Taiwán: aunque el mandarín es lengua oficial, la romanización de topónimos ha sido históricamente fragmentada por razones políticas y administrativas. Muchas ciudades conservan grafías antiguas o basadas en la romanización postal, por eso ves Taipei, Kaohsiung y Taichung en vez de las formas Hanyu Pinyin Taibei, Gaoxiong y Taizhong. Entre 2002 y 2009 se promovieron sistemas alternativos (como el Tongyong Pinyin) en algunos municipios, pero en 2009 el gobierno central de Taiwán adoptó oficialmente el Hanyu Pinyin; pese a ello, en la calle y en señalética todavía coexisten grafías distintas por tradición o preferencia local. Un ejemplo cotidiano de inconsistencia aparece en Banqiao, donde la misma calle 新站路 se rotula "Shinjann Rd." en un tramo y "Sin Jhan Rd." en otro.

Hong Kong y Macao: durante el periodo colonial se establecieron grafías basadas en la pronunciación cantonesa y en ortografías anglosajonas o portuguesas. De ahí proceden formas como Hong Kong (香港) o Kowloon (九龍) y Macau (del portugués). Tras la transferencia de soberanía, estas grafías coloniales siguen muy presentes en la señalización, en nombres de instituciones y en el uso cotidiano. Para el cantonés existen sistemas modernos como el Jyutping (académico) y el Yale (didáctico), pero no han desplazado los usos históricos en la toponimia.

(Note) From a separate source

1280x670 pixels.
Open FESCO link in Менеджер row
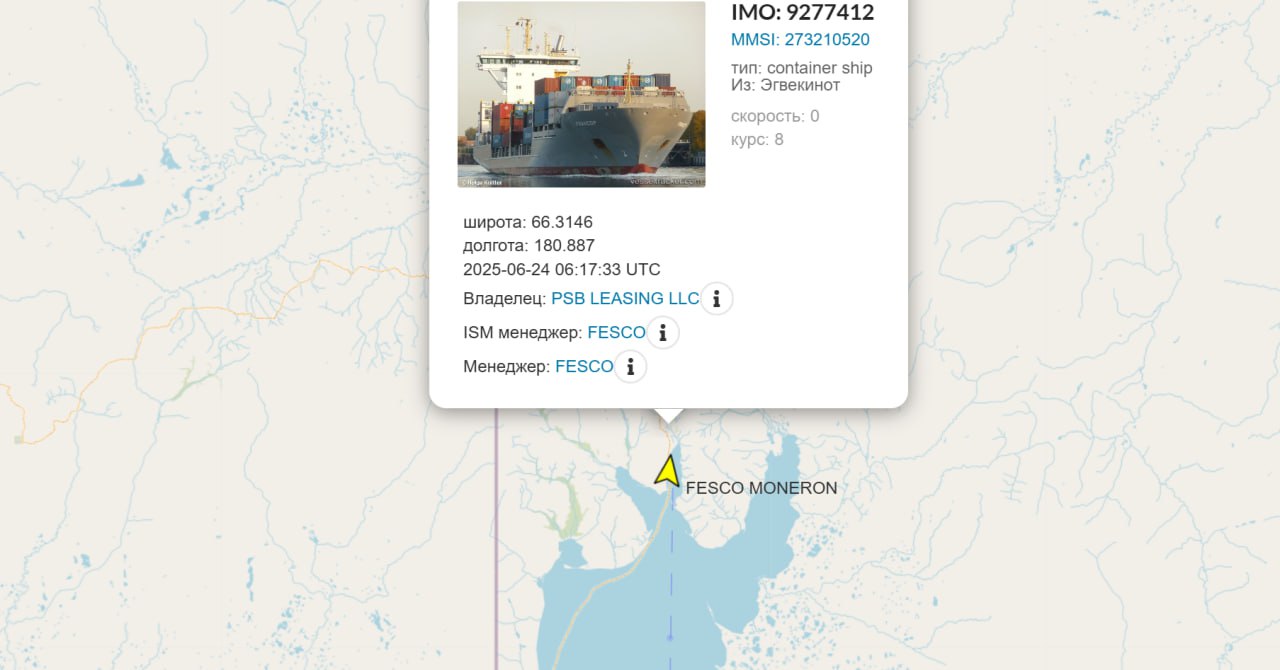coord(584,366)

Consecuencias prácticas y recomendaciones

Para lectores y usuarios no chinos, es útil tener en cuenta:

  • La forma oficial internacional moderna para el mandarín es Hanyu Pinyin (ej.: Beijing, Nanjing, Qingdao), por lo que la mayoría de mapas y documentos recientes la emplean.
  • Los nombres históricos o coloniales siguen vigentes en otras lenguas y en marcas (por ejemplo, la cerveza Tsingtao sigue usando la forma antigua).
  • Si quieres pronunciar correctamente un topónimo según el mandarín, consulta su forma en pinyin con marcas de tono; para orientarte en la práctica, la grafía pinyin sin tonos suele permitir una aproximación suficiente.
  • En regiones con lenguas locales (Tíbet, Xinjiang, Guangxi, Ningxia, Mongolia Interior, etc.) es frecuente encontrar dos formas oficiales —la versión en mandarín/pinyin y la versión en la lengua regional— y conviene respetar ambos usos según el contexto.

Resumen

Los topónimos chinos reflejan una interacción entre la escritura logográfica (caracteres), la diversidad dialectal y decisiones históricas y políticas sobre romanización. Hanyu Pinyin es hoy la romanización estándar para el mandarín y la más utilizada internacionalmente, pero en la práctica conviven formas antiguas, adaptaciones dialectales y nombres en lenguas minoritarias que siguen vigente en la señalética, la cartografía y el uso cotidiano.